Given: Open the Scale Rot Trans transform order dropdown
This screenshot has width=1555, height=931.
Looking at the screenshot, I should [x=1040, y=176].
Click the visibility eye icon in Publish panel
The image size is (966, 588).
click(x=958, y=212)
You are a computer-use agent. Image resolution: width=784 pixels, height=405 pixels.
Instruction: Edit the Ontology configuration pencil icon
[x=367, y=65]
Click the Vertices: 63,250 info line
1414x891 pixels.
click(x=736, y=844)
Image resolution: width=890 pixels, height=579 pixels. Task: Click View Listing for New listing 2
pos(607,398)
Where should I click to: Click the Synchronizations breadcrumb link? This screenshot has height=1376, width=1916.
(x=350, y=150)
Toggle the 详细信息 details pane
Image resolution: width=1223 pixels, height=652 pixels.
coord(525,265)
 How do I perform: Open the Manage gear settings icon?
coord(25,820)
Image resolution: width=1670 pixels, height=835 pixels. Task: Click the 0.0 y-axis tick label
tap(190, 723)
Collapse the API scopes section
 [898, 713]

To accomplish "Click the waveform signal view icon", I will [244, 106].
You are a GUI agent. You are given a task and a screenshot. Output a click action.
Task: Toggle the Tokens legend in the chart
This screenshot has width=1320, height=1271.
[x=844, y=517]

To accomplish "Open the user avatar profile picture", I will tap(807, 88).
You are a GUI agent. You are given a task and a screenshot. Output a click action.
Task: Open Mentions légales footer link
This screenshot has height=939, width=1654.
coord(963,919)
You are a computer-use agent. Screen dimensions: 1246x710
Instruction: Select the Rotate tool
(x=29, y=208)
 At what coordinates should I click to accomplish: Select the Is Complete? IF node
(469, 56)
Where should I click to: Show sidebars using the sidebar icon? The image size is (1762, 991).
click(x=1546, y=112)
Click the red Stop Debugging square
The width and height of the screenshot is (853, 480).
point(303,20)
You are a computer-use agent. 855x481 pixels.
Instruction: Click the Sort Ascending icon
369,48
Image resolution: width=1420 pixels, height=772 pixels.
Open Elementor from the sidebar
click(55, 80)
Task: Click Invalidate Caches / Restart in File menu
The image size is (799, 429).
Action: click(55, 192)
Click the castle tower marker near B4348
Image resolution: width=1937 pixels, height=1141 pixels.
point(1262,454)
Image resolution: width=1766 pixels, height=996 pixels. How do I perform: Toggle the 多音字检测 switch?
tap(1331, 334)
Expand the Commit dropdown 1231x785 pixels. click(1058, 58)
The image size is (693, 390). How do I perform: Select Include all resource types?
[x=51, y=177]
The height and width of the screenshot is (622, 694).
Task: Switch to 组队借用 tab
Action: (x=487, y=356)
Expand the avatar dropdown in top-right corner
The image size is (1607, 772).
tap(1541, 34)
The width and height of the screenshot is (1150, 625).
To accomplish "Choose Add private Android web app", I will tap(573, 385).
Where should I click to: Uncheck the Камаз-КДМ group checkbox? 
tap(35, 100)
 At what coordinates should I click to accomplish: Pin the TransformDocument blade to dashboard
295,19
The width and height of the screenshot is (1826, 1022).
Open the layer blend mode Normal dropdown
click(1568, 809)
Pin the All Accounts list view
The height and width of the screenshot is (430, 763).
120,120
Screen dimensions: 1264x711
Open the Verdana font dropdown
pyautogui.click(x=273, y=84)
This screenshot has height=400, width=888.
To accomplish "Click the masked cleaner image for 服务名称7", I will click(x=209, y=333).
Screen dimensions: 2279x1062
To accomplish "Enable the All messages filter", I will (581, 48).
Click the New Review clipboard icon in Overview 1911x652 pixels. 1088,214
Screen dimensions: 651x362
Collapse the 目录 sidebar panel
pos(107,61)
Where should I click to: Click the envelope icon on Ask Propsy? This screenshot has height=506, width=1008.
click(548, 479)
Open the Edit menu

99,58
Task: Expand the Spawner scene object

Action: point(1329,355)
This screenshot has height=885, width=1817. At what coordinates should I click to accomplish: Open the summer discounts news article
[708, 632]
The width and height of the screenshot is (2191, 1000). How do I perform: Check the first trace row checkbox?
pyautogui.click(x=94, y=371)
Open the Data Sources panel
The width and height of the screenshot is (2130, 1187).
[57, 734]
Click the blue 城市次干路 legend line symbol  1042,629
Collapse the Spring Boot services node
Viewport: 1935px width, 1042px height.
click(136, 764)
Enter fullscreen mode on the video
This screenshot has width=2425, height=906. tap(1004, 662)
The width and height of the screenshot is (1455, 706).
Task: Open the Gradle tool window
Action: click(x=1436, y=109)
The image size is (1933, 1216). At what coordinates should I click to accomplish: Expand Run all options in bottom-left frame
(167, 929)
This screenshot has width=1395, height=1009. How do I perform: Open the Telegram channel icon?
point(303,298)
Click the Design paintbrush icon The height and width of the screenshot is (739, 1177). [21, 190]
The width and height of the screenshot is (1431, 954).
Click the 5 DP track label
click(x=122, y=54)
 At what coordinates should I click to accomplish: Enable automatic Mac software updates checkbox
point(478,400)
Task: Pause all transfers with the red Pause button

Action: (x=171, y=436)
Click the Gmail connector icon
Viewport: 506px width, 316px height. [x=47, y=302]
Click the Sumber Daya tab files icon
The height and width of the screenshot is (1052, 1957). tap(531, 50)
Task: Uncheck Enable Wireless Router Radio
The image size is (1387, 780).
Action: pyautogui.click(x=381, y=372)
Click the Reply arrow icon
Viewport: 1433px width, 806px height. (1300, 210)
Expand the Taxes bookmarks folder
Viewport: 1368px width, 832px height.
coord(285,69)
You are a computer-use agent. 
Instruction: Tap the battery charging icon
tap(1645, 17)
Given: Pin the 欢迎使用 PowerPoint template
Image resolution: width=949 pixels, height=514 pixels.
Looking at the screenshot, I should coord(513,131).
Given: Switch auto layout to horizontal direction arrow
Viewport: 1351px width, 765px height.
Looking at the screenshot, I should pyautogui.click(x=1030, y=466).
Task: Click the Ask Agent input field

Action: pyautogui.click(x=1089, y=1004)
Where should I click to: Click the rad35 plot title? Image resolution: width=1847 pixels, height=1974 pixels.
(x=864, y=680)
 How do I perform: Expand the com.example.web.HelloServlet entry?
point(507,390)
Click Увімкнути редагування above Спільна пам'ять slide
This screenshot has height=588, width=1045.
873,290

|---|

# The problem:
Set down the data in full, word for word.

# Response for this exercise:
Given: Open the Scale Rot Trans transform order dropdown
This screenshot has width=1555, height=931.
Looking at the screenshot, I should [x=1040, y=176].
Click the visibility eye icon in Publish panel
The image size is (966, 588).
click(x=958, y=212)
You are a computer-use agent. Image resolution: width=784 pixels, height=405 pixels.
Instruction: Edit the Ontology configuration pencil icon
[x=367, y=65]
Click the Vertices: 63,250 info line
1414x891 pixels.
click(x=736, y=844)
Image resolution: width=890 pixels, height=579 pixels. Task: Click View Listing for New listing 2
pos(607,398)
Where should I click to: Click the Synchronizations breadcrumb link? This screenshot has height=1376, width=1916.
(x=350, y=150)
Toggle the 详细信息 details pane
Image resolution: width=1223 pixels, height=652 pixels.
coord(525,265)
 How do I perform: Open the Manage gear settings icon?
coord(25,820)
Image resolution: width=1670 pixels, height=835 pixels. Task: Click the 0.0 y-axis tick label
tap(190, 723)
Collapse the API scopes section
 [898, 713]

To accomplish "Click the waveform signal view icon", I will [244, 106].
You are a GUI agent. You are given a task and a screenshot. Output a click action.
Task: Toggle the Tokens legend in the chart
This screenshot has width=1320, height=1271.
[x=844, y=517]

To accomplish "Open the user avatar profile picture", I will tap(807, 88).
You are a GUI agent. You are given a task and a screenshot. Output a click action.
Task: Open Mentions légales footer link
This screenshot has height=939, width=1654.
coord(963,919)
You are a computer-use agent. Screen dimensions: 1246x710
Instruction: Select the Rotate tool
(x=29, y=208)
 At what coordinates should I click to accomplish: Select the Is Complete? IF node
(469, 56)
Where should I click to: Show sidebars using the sidebar icon? The image size is (1762, 991).
click(x=1546, y=112)
Click the red Stop Debugging square
The width and height of the screenshot is (853, 480).
point(303,20)
You are a computer-use agent. 855x481 pixels.
Instruction: Click the Sort Ascending icon
369,48
Image resolution: width=1420 pixels, height=772 pixels.
Open Elementor from the sidebar
click(55, 80)
Task: Click Invalidate Caches / Restart in File menu
The image size is (799, 429).
Action: click(55, 192)
Click the castle tower marker near B4348
Image resolution: width=1937 pixels, height=1141 pixels.
point(1262,454)
Image resolution: width=1766 pixels, height=996 pixels. How do I perform: Toggle the 多音字检测 switch?
tap(1331, 334)
Expand the Commit dropdown 1231x785 pixels. click(1058, 58)
The image size is (693, 390). How do I perform: Select Include all resource types?
[x=51, y=177]
The height and width of the screenshot is (622, 694).
Task: Switch to 组队借用 tab
Action: (x=487, y=356)
Expand the avatar dropdown in top-right corner
The image size is (1607, 772).
tap(1541, 34)
The width and height of the screenshot is (1150, 625).
To accomplish "Choose Add private Android web app", I will tap(573, 385).
Where should I click to: Uncheck the Камаз-КДМ group checkbox? 
tap(35, 100)
 At what coordinates should I click to accomplish: Pin the TransformDocument blade to dashboard
295,19
The width and height of the screenshot is (1826, 1022).
Open the layer blend mode Normal dropdown
click(1568, 809)
Pin the All Accounts list view
The height and width of the screenshot is (430, 763).
120,120
Screen dimensions: 1264x711
Open the Verdana font dropdown
pyautogui.click(x=273, y=84)
This screenshot has height=400, width=888.
To accomplish "Click the masked cleaner image for 服务名称7", I will click(x=209, y=333).
Screen dimensions: 2279x1062
To accomplish "Enable the All messages filter", I will (581, 48).
Click the New Review clipboard icon in Overview 1911x652 pixels. 1088,214
Screen dimensions: 651x362
Collapse the 目录 sidebar panel
pos(107,61)
Where should I click to: Click the envelope icon on Ask Propsy? This screenshot has height=506, width=1008.
click(548, 479)
Open the Edit menu

99,58
Task: Expand the Spawner scene object

Action: point(1329,355)
This screenshot has height=885, width=1817. At what coordinates should I click to accomplish: Open the summer discounts news article
[708, 632]
The width and height of the screenshot is (2191, 1000). How do I perform: Check the first trace row checkbox?
pyautogui.click(x=94, y=371)
Open the Data Sources panel
The width and height of the screenshot is (2130, 1187).
[57, 734]
Click the blue 城市次干路 legend line symbol  1042,629
Collapse the Spring Boot services node
Viewport: 1935px width, 1042px height.
click(136, 764)
Enter fullscreen mode on the video
This screenshot has width=2425, height=906. tap(1004, 662)
The width and height of the screenshot is (1455, 706).
Task: Open the Gradle tool window
Action: click(x=1436, y=109)
The image size is (1933, 1216). At what coordinates should I click to accomplish: Expand Run all options in bottom-left frame
(167, 929)
This screenshot has width=1395, height=1009. How do I perform: Open the Telegram channel icon?
point(303,298)
Click the Design paintbrush icon The height and width of the screenshot is (739, 1177). [21, 190]
The width and height of the screenshot is (1431, 954).
Click the 5 DP track label
click(x=122, y=54)
 At what coordinates should I click to accomplish: Enable automatic Mac software updates checkbox
point(478,400)
Task: Pause all transfers with the red Pause button

Action: (x=171, y=436)
Click the Gmail connector icon
Viewport: 506px width, 316px height. [x=47, y=302]
Click the Sumber Daya tab files icon
The height and width of the screenshot is (1052, 1957). tap(531, 50)
Task: Uncheck Enable Wireless Router Radio
The image size is (1387, 780).
Action: pyautogui.click(x=381, y=372)
Click the Reply arrow icon
Viewport: 1433px width, 806px height. (1300, 210)
Expand the Taxes bookmarks folder
Viewport: 1368px width, 832px height.
coord(285,69)
You are a computer-use agent. 
Instruction: Tap the battery charging icon
tap(1645, 17)
Given: Pin the 欢迎使用 PowerPoint template
Image resolution: width=949 pixels, height=514 pixels.
Looking at the screenshot, I should coord(513,131).
Given: Switch auto layout to horizontal direction arrow
Viewport: 1351px width, 765px height.
Looking at the screenshot, I should pyautogui.click(x=1030, y=466).
Task: Click the Ask Agent input field

Action: pyautogui.click(x=1089, y=1004)
Where should I click to: Click the rad35 plot title? Image resolution: width=1847 pixels, height=1974 pixels.
(x=864, y=680)
 How do I perform: Expand the com.example.web.HelloServlet entry?
point(507,390)
Click Увімкнути редагування above Спільна пам'ять slide
This screenshot has height=588, width=1045.
873,290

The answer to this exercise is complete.